Recorde-se que a 25 de março de 1973, foi o tenente pilav Miguel Pessoa o primeiro a ser abatido por um Strela na zona de Guileje, no sul da Guiné, muito perto da fronteira com a Guiné-Conakry. Conseguiou ejectar-se e foi recuperadi no dia seguinte.

Três dias mais tarde, a 28 de março, outro Fiat, desta vez pilotado pelo Tenente-Coronel pilav Almeida Brito, também é abatido no sul da Guiné. O avião explode no mar e o piloto morre. È a esta morte que o Dino se refere... Houve depois, já nos princípios de abril de 1973, mais 3 casos de aeronaves abatidos pelo míssil Strela...

Tabanca Grande Luís Graça disse...

É de destacar a observação do Dino:

"Nos dias seguintes [aosd primeiros ataques com Strela], começámos a perceber que as avionetas já não viriam com tanta frequência."

Mário Santos disse...

Caros amigos e camaradas.
Apenas uma pequena correcção que se impõe: O 1º Fiat G-91 R4 foi o 5411, abatido por fogo de Anti-Aérea no dia 28 de Julho de 1968 levando no Cockpitt o nosso Comandante de Grupo Operacional Ten./Cor. Costa Gomes, após ter dido atingido junto a Gandembel.
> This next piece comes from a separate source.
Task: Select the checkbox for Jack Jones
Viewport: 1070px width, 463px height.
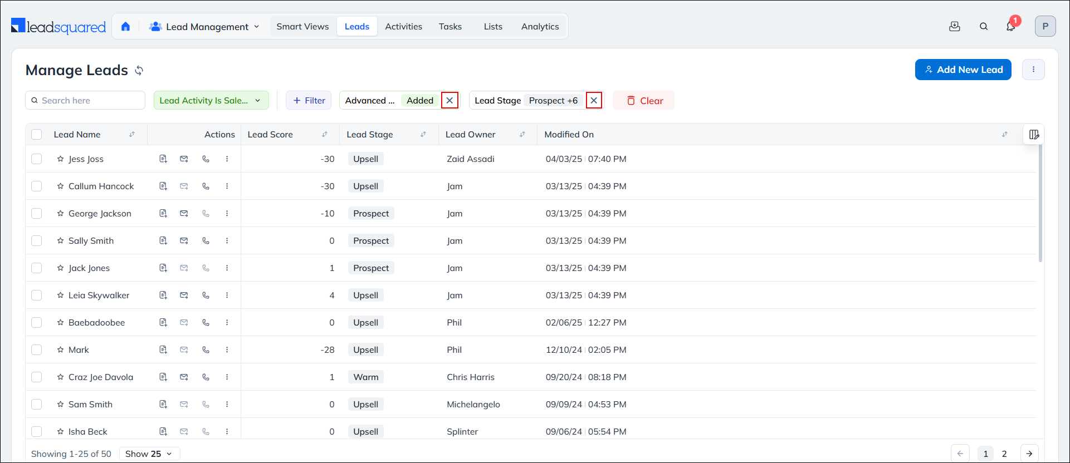Action: pyautogui.click(x=37, y=268)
Ejectou-se e fugiu por entre a mata até alcançar o Aquartelamento de Gandembel.
Tenho no meu espólio a Foto dessa aeronave, pouco antes de ter sido atingida, uma vez que era eu que estava encarregado dela nesse longínquo dia de 1968.
Não a consigo colocar aqui, uma vez que esta zona apenas permite escritos em texto.

Um abraço do Mário Santos
Engº Técnico.

Mário Santos disse...

Caros camaradas e amigos.

Só e apenas mais uma achega, segundo creio a principal e intenção do Blogue é preservar a nossa memória colectiva. Para isso, na minha modesta opinião será necessário que ao publicar as nossas "estórias de guerra" consigamos ao relatar as nossas peripécias e acções o mais perto possível das datas e factos dos acontecimentos que tentamos relatar.

Eu pertenci à "Esquadra de Tigres" (Fiats G-91 R4) entre 67/69, havendo mesmo camaradas Mecânicos e Pilotos ainda vivos e que por lá estiveram entre entre 67/70 até aos anos em que o inimigo de então iniciou as hostilidades com os famosos misseis strella.

Estarei ao dispor de qualquer camarada que pretenda esclarecer qualquer dúvida relativamente à acção da FAP nesses tempos longínquos.


Um abraço a todos,

Mário Santos

Anónimo disse...

Obrigado, Mário, pelo teu contributo.

Temos 9 referências no nosso blogue ao ten cor pilav [José Fernando de] Almeida Brito, na altura comandante do Grupo Operacional 1201. Não há dúvidas sobre a data em que foi abatido o seu Fiat G - 91-R4 nº 5419: foi em 28 de março de 1973. E sabemos o local: foi à vertical de Madina do Boé.

https://blogueforanadaevaotres.blogspot.pt/search/label/Almeida%20Brito%20%28Ten%20Cor%20Pilav%29


9 DE FEVEREIRO DE 2009
Guiné 63/74 - P3859: FAP (6): A introdução do míssil russo SAM-7 Strela no CTIG ( J. Pinto Ferreira / Miguel Pessoa)

https://blogueforanadaevaotres.blogspot.pt/2009/02/guine-6374-p3859-fap-6-introducao-do.html


Um abraço, Luís Graça


PS - Sobre o abate do Fiat G-91, em 28 de Julho de 1968, que levava no cockpitt o vosso Comandante de Grupo Operacional ten cor pilav Costa Gomes, em Gandembelm, manda-nos fotos e relato por e mail... Aqui só é possível deixar comentários.